[Saved entries]
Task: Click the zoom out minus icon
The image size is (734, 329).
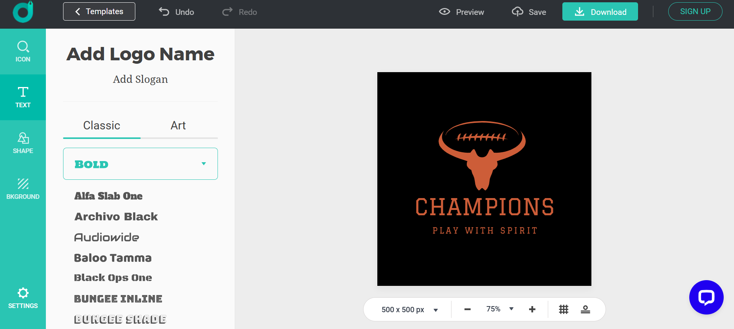Action: coord(467,309)
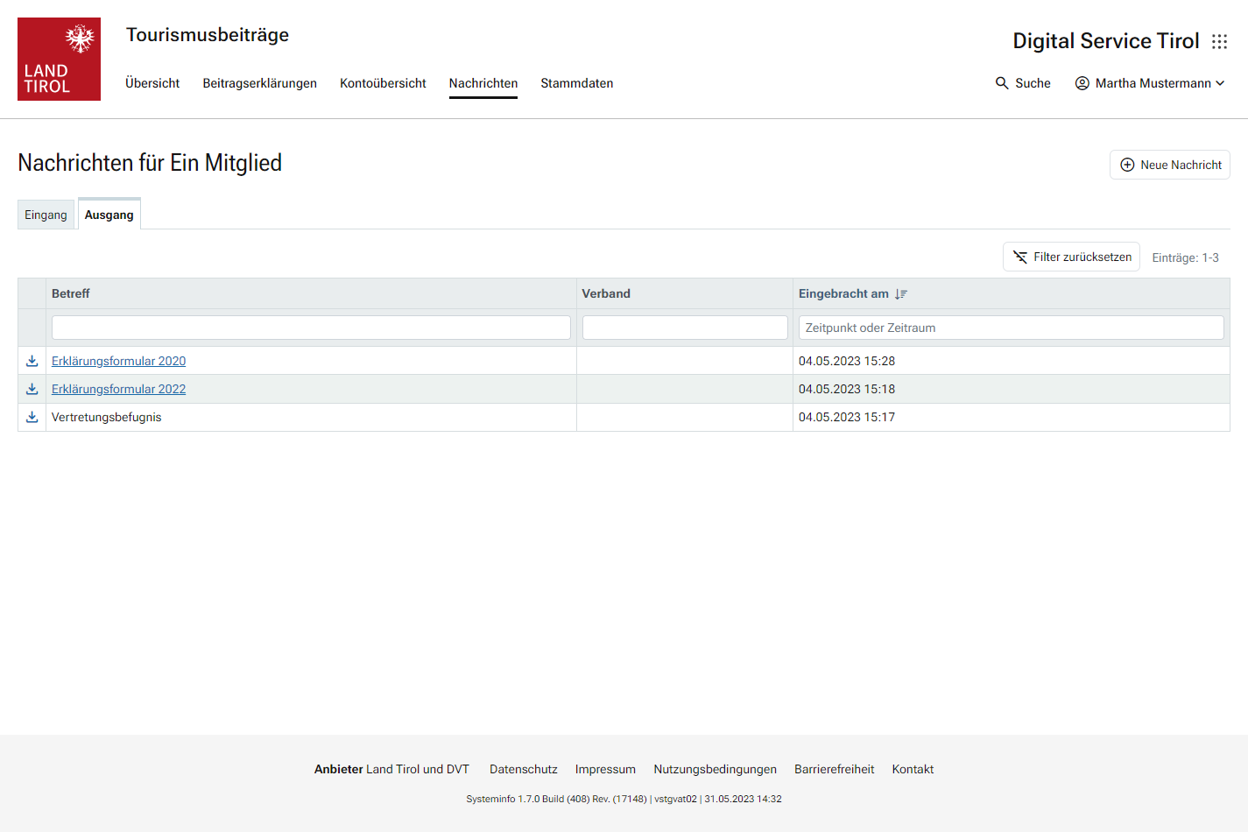
Task: Click the Zeitpunkt oder Zeitraum field
Action: pos(1011,328)
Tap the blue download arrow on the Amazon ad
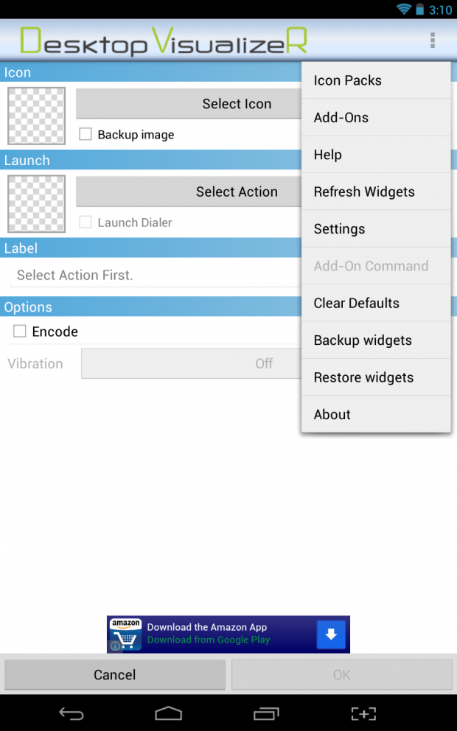The width and height of the screenshot is (457, 731). [x=331, y=634]
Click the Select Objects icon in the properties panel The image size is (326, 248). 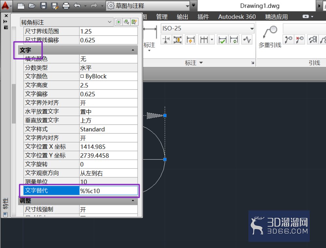tap(126, 22)
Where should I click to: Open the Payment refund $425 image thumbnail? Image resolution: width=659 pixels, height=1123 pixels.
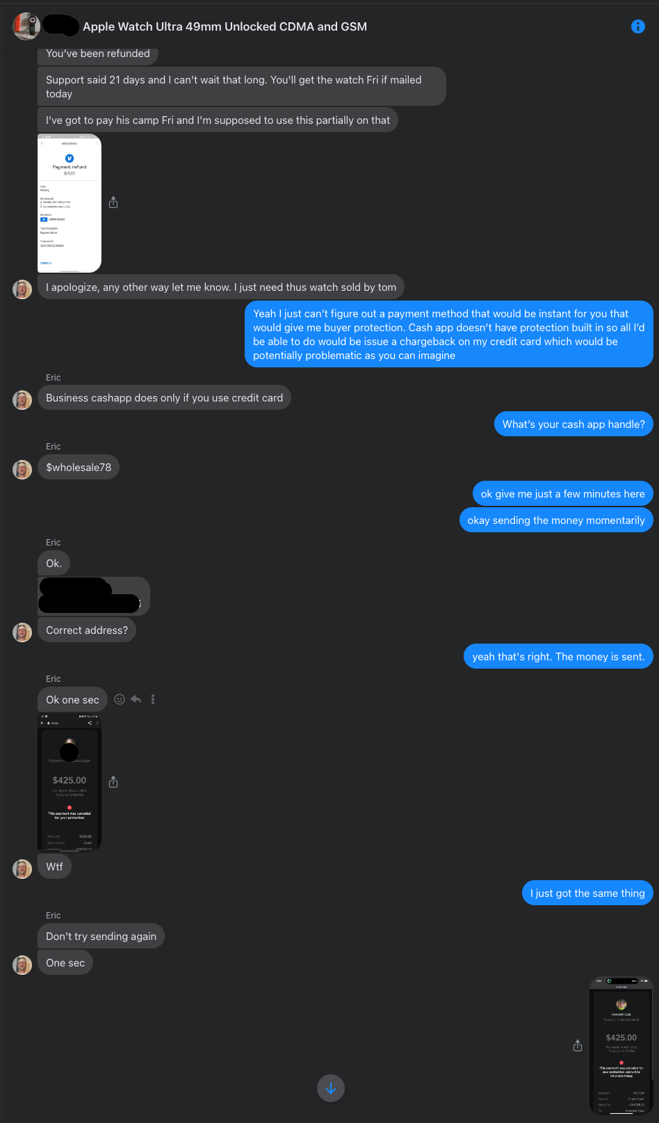coord(70,203)
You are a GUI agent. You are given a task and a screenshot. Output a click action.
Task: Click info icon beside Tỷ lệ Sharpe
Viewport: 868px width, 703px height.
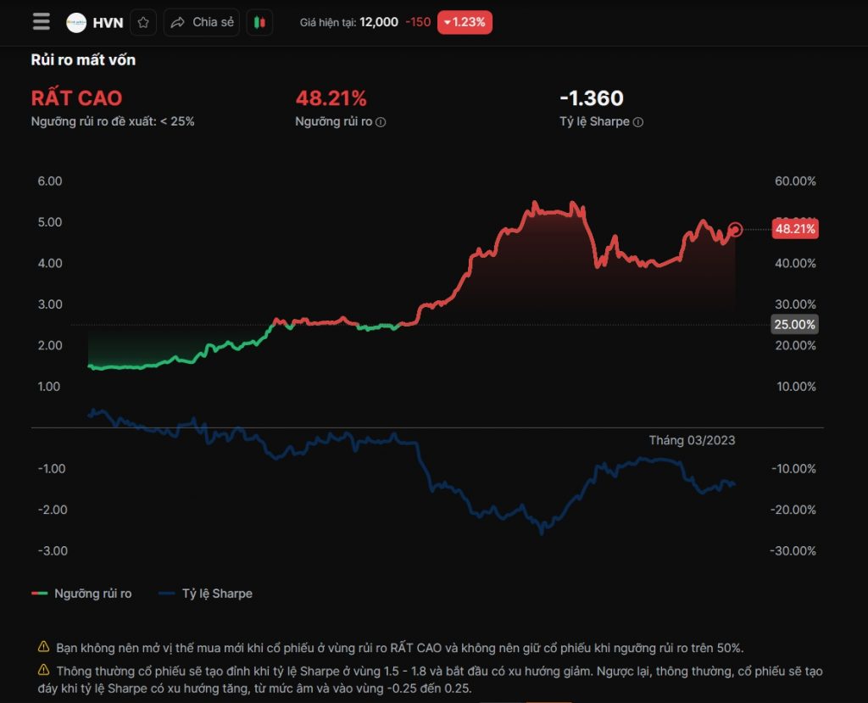(x=638, y=122)
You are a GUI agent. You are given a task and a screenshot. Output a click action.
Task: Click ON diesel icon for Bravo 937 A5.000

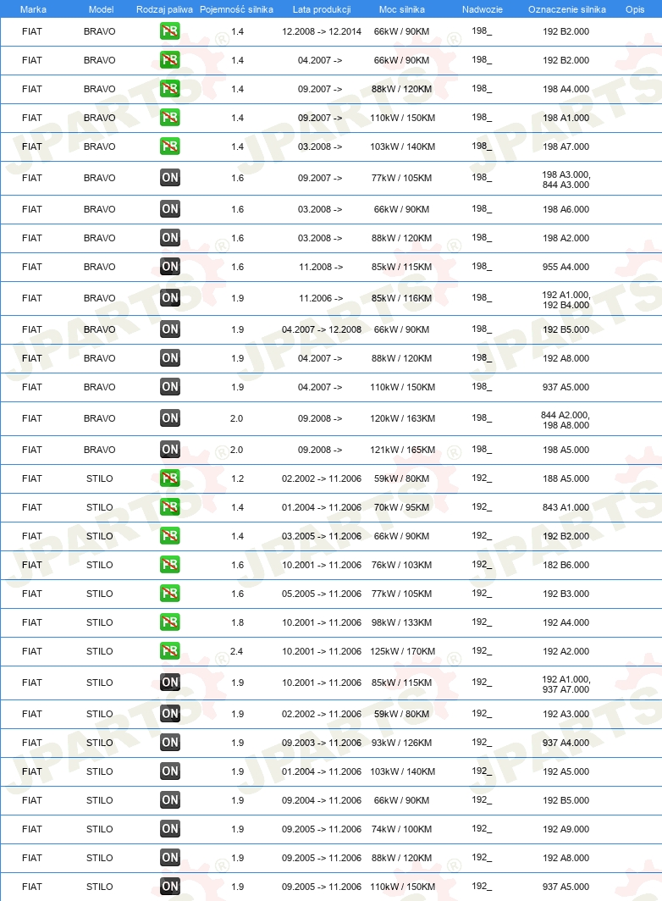pos(169,387)
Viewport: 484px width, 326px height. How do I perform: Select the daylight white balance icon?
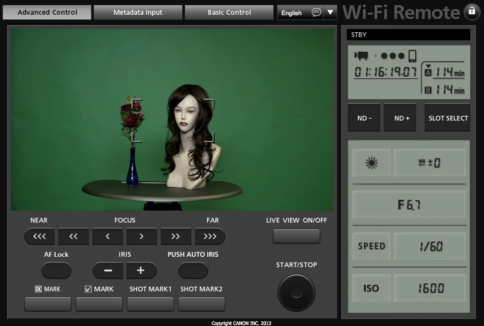(x=371, y=162)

§ **Aim of the task**: For this exercise, write out exactly the lines from the one with "Viewport: 484px width, 326px" through the last line of the records, inclusive, and leave each picture out.

§ **Solution**:
Viewport: 484px width, 326px height. How do I perform: Select the daylight white balance icon?
(x=371, y=162)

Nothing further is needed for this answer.